**Directive:** Update the rows below by changing each "Where should I click to" to "Where do I click to", and keep everything else the same.

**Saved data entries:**
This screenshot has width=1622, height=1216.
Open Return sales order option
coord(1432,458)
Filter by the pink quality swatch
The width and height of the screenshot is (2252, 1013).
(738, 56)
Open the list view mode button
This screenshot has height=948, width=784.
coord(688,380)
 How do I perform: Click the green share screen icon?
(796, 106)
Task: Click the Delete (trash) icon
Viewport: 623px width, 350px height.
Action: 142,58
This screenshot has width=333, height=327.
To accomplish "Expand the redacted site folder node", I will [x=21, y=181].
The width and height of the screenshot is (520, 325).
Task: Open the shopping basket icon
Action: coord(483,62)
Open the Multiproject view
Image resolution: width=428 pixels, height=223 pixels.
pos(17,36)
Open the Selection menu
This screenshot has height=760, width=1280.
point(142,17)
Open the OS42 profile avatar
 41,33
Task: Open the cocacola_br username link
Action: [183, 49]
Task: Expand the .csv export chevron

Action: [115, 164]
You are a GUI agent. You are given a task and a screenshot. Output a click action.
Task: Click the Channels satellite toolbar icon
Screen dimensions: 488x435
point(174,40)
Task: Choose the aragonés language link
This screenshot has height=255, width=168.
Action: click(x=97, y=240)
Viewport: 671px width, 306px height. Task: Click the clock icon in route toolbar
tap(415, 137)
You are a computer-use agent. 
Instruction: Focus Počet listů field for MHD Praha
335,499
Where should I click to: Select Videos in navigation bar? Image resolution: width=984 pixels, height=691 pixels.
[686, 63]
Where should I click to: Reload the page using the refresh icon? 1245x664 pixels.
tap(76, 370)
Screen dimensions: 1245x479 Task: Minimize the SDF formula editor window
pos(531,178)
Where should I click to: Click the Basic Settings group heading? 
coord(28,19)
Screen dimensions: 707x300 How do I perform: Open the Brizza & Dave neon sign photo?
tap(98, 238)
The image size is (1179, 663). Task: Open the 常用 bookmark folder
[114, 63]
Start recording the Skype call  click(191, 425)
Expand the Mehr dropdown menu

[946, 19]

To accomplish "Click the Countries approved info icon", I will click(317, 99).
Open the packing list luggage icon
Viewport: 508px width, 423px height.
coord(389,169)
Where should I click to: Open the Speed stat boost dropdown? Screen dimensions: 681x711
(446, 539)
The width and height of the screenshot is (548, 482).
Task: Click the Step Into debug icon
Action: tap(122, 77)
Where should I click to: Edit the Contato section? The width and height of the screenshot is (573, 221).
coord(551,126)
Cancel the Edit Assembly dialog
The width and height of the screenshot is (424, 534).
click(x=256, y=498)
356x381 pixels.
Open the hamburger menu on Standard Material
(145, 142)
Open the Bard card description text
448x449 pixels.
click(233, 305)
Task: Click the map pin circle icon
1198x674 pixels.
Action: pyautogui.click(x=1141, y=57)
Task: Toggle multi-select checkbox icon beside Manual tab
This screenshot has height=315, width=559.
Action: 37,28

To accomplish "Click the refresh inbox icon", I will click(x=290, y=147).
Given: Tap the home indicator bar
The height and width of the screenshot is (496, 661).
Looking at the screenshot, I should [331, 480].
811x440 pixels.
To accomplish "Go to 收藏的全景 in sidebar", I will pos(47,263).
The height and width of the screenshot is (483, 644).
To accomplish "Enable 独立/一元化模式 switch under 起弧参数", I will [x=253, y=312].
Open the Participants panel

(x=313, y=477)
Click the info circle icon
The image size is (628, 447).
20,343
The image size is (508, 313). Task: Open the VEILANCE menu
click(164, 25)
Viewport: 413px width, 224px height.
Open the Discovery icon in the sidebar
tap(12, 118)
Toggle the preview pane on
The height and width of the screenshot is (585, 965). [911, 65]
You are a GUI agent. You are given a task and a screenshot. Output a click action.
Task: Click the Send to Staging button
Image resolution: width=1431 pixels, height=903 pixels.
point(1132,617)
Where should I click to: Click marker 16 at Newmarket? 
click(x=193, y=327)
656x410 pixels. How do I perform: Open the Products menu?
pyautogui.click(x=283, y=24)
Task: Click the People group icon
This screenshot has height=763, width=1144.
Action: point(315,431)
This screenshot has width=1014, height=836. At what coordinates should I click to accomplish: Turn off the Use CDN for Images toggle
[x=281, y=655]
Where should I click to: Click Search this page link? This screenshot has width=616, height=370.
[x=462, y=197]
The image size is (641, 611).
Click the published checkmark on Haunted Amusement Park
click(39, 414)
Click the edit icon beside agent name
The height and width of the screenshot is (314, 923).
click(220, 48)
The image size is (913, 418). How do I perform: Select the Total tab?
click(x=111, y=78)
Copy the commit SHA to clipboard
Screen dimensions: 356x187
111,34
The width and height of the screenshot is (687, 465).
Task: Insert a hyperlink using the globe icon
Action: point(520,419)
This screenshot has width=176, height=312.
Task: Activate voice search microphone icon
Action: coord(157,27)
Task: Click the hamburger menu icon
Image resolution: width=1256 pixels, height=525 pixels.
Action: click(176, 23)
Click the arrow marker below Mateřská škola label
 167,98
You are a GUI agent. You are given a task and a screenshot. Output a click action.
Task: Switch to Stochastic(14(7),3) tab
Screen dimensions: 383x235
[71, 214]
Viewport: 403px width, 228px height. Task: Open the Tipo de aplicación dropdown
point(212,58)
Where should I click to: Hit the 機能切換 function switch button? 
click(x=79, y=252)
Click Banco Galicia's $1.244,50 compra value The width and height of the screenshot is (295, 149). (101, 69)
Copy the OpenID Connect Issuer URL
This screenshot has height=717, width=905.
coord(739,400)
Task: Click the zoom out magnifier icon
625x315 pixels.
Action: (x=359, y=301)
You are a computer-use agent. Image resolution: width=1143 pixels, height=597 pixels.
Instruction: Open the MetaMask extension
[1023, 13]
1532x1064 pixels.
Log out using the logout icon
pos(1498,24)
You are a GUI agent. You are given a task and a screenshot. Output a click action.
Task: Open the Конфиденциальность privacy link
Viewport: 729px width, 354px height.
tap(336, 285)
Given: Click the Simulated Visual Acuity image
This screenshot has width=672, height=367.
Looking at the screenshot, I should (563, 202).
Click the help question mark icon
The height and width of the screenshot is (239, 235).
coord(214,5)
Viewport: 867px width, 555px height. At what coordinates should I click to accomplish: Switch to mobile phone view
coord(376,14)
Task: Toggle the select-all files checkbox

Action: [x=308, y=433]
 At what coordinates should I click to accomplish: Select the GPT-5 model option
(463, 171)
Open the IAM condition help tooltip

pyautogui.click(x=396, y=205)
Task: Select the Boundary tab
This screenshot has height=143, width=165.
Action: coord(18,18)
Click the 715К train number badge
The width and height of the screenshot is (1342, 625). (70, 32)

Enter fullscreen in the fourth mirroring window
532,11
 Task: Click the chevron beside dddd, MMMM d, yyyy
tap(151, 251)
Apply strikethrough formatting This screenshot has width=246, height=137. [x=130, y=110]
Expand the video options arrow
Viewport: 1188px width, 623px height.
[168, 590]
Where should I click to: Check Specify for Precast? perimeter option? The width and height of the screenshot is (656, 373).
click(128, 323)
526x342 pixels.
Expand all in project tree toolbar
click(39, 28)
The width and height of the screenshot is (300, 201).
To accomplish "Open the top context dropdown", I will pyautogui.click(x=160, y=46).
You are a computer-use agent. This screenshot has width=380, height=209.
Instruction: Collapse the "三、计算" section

**Solution to the problem:**
This screenshot has width=1622, height=1216.
Open Return sales order option
coord(1432,458)
Filter by the pink quality swatch
The width and height of the screenshot is (2252, 1013).
(738, 56)
Open the list view mode button
This screenshot has height=948, width=784.
coord(688,380)
 How do I perform: Click the green share screen icon?
(796, 106)
Task: Click the Delete (trash) icon
Viewport: 623px width, 350px height.
Action: 142,58
This screenshot has width=333, height=327.
To accomplish "Expand the redacted site folder node", I will [x=21, y=181].
The width and height of the screenshot is (520, 325).
Task: Open the shopping basket icon
Action: coord(483,62)
Open the Multiproject view
Image resolution: width=428 pixels, height=223 pixels.
pos(17,36)
Open the Selection menu
This screenshot has height=760, width=1280.
point(142,17)
Open the OS42 profile avatar
 41,33
Task: Open the cocacola_br username link
Action: [183, 49]
Task: Expand the .csv export chevron

Action: [115, 164]
You are a GUI agent. You are given a task and a screenshot. Output a click action.
Task: Click the Channels satellite toolbar icon
Screen dimensions: 488x435
point(174,40)
Task: Choose the aragonés language link
This screenshot has height=255, width=168.
Action: click(x=97, y=240)
Viewport: 671px width, 306px height. Task: Click the clock icon in route toolbar
tap(415, 137)
You are a computer-use agent. 
Instruction: Focus Počet listů field for MHD Praha
335,499
Where do I click to: Select Videos in navigation bar? Image resolution: width=984 pixels, height=691 pixels.
[686, 63]
Where do I click to: Reload the page using the refresh icon? 1245x664 pixels.
tap(76, 370)
Screen dimensions: 1245x479 Task: Minimize the SDF formula editor window
pos(531,178)
Where do I click to: Click the Basic Settings group heading? 
coord(28,19)
Screen dimensions: 707x300 How do I perform: Open the Brizza & Dave neon sign photo?
tap(98, 238)
The image size is (1179, 663). Task: Open the 常用 bookmark folder
[114, 63]
Start recording the Skype call  click(191, 425)
Expand the Mehr dropdown menu

[946, 19]

To accomplish "Click the Countries approved info icon", I will click(317, 99).
Open the packing list luggage icon
Viewport: 508px width, 423px height.
coord(389,169)
Where do I click to: Open the Speed stat boost dropdown? Screen dimensions: 681x711
(446, 539)
The width and height of the screenshot is (548, 482).
Task: Click the Step Into debug icon
Action: tap(122, 77)
Where do I click to: Edit the Contato section? The width and height of the screenshot is (573, 221).
coord(551,126)
Cancel the Edit Assembly dialog
The width and height of the screenshot is (424, 534).
click(x=256, y=498)
356x381 pixels.
Open the hamburger menu on Standard Material
(145, 142)
Open the Bard card description text
448x449 pixels.
click(233, 305)
Task: Click the map pin circle icon
1198x674 pixels.
Action: pyautogui.click(x=1141, y=57)
Task: Toggle multi-select checkbox icon beside Manual tab
This screenshot has height=315, width=559.
Action: 37,28

To accomplish "Click the refresh inbox icon", I will click(x=290, y=147).
Given: Tap the home indicator bar
The height and width of the screenshot is (496, 661).
Looking at the screenshot, I should [331, 480].
811x440 pixels.
To accomplish "Go to 收藏的全景 in sidebar", I will pos(47,263).
The height and width of the screenshot is (483, 644).
To accomplish "Enable 独立/一元化模式 switch under 起弧参数", I will [x=253, y=312].
Open the Participants panel

(x=313, y=477)
Click the info circle icon
The image size is (628, 447).
20,343
The image size is (508, 313). Task: Open the VEILANCE menu
click(164, 25)
Viewport: 413px width, 224px height.
Open the Discovery icon in the sidebar
tap(12, 118)
Toggle the preview pane on
The height and width of the screenshot is (585, 965). [911, 65]
You are a GUI agent. You are given a task and a screenshot. Output a click action.
Task: Click the Send to Staging button
Image resolution: width=1431 pixels, height=903 pixels.
point(1132,617)
Where do I click to: Click marker 16 at Newmarket? 
click(x=193, y=327)
656x410 pixels. How do I perform: Open the Products menu?
pyautogui.click(x=283, y=24)
Task: Click the People group icon
This screenshot has height=763, width=1144.
Action: point(315,431)
This screenshot has width=1014, height=836. At what coordinates should I click to accomplish: Turn off the Use CDN for Images toggle
[x=281, y=655]
Where do I click to: Click Search this page link? This screenshot has width=616, height=370.
[x=462, y=197]
The image size is (641, 611).
Click the published checkmark on Haunted Amusement Park
click(39, 414)
Click the edit icon beside agent name
The height and width of the screenshot is (314, 923).
click(220, 48)
The image size is (913, 418). How do I perform: Select the Total tab?
click(x=111, y=78)
Copy the commit SHA to clipboard
Screen dimensions: 356x187
111,34
The width and height of the screenshot is (687, 465).
Task: Insert a hyperlink using the globe icon
Action: point(520,419)
This screenshot has width=176, height=312.
Task: Activate voice search microphone icon
Action: coord(157,27)
Task: Click the hamburger menu icon
Image resolution: width=1256 pixels, height=525 pixels.
Action: click(176, 23)
Click the arrow marker below Mateřská škola label
 167,98
You are a GUI agent. You are given a task and a screenshot. Output a click action.
Task: Switch to Stochastic(14(7),3) tab
Screen dimensions: 383x235
[71, 214]
Viewport: 403px width, 228px height. Task: Open the Tipo de aplicación dropdown
point(212,58)
Where do I click to: Hit the 機能切換 function switch button? 
click(x=79, y=252)
Click Banco Galicia's $1.244,50 compra value The width and height of the screenshot is (295, 149). (101, 69)
Copy the OpenID Connect Issuer URL
This screenshot has height=717, width=905.
coord(739,400)
Task: Click the zoom out magnifier icon
625x315 pixels.
Action: (x=359, y=301)
You are a computer-use agent. Image resolution: width=1143 pixels, height=597 pixels.
Instruction: Open the MetaMask extension
[1023, 13]
1532x1064 pixels.
Log out using the logout icon
pos(1498,24)
You are a GUI agent. You are given a task and a screenshot. Output a click action.
Task: Open the Конфиденциальность privacy link
Viewport: 729px width, 354px height.
tap(336, 285)
Given: Click the Simulated Visual Acuity image
This screenshot has width=672, height=367.
Looking at the screenshot, I should (563, 202).
Click the help question mark icon
The height and width of the screenshot is (239, 235).
coord(214,5)
Viewport: 867px width, 555px height. At what coordinates should I click to accomplish: Switch to mobile phone view
coord(376,14)
Task: Toggle the select-all files checkbox

Action: [x=308, y=433]
 At what coordinates should I click to accomplish: Select the GPT-5 model option
(463, 171)
Open the IAM condition help tooltip

pyautogui.click(x=396, y=205)
Task: Select the Boundary tab
This screenshot has height=143, width=165.
Action: coord(18,18)
Click the 715К train number badge
The width and height of the screenshot is (1342, 625). (70, 32)

Enter fullscreen in the fourth mirroring window
532,11
 Task: Click the chevron beside dddd, MMMM d, yyyy
tap(151, 251)
Apply strikethrough formatting This screenshot has width=246, height=137. [x=130, y=110]
Expand the video options arrow
Viewport: 1188px width, 623px height.
[168, 590]
Where do I click to: Check Specify for Precast? perimeter option? The width and height of the screenshot is (656, 373).
click(128, 323)
526x342 pixels.
Expand all in project tree toolbar
click(39, 28)
The width and height of the screenshot is (300, 201).
To accomplish "Open the top context dropdown", I will pyautogui.click(x=160, y=46).
You are a computer-use agent. This screenshot has width=380, height=209.
Instruction: Collapse the "三、计算" section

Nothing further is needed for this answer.